Seit vielen Jahrzehnten, ja Jahrhunderten, sorgt es für den Ruhm Gasteins und trägt den Namen des Tals in die Welt hinaus. Aus 17 Quellen am Fuße des Graukogels wird dieser Schatz aus dem Nationalpark Hohe Tauern gewonnen, nachdem das Niederschlagswasser hoch oben auf dem Berg, auf ca. 1.800 Metern, versickert, durch die vielen Gesteinsschichten auf gut 2.000 Meter absinkt und viel später und erwärmt wieder in Bad Gastein hervortritt.
Immer wieder blicke ich beim Gedanken an dieses Wunder der Natur zum imposanten Gipfel des Graukogels hoch und fasse schließlich den Entschluss, diesem Berg doch einmal einen Besuch abzustatten. Und wer könnte sich für dieses Vorhaben besser eignen als Hans Naglmayr.
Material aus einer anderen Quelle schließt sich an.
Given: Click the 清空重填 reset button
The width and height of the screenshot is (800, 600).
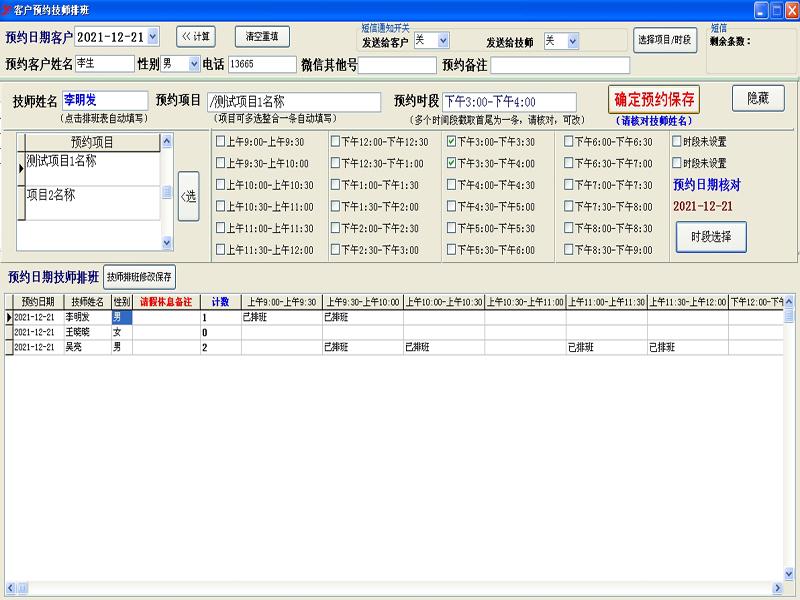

Der Gasteiner aus Leidenschaft ist nicht nur Nationalpark Ranger im Nationalpark Hohe Tauern, sondern auch einer der größten Bergkenner und -liebhaber, die mir jemals begegnet sind. Besser könnten die Vorzeichen für eine tolle Bergtour also nicht sein.
Zirbenzauber
Zeitig in der Früh treffen wir uns an der Talstation des Graukogel Sessellifts, um die ersten Höhenmeter mit dessen Hilfe zurückzulegen. Natürlich könnte man zur Bergstation auch wandern, doch nachdem wir vom Graukogel zum Palfnersee und schließlich noch zur Palfnerscharte marschieren möchten, kommt uns diese Aufstiegshilfe geradezu gelegen. Nachdem mir ‚der Hans’ doch schnell ein paar Dinge über unsere heutige Tour erzählt, dabei immer wieder wild gestikulierend hinauf in die Berge deutet, sitzen wir auch schon im Lift und los geht’s.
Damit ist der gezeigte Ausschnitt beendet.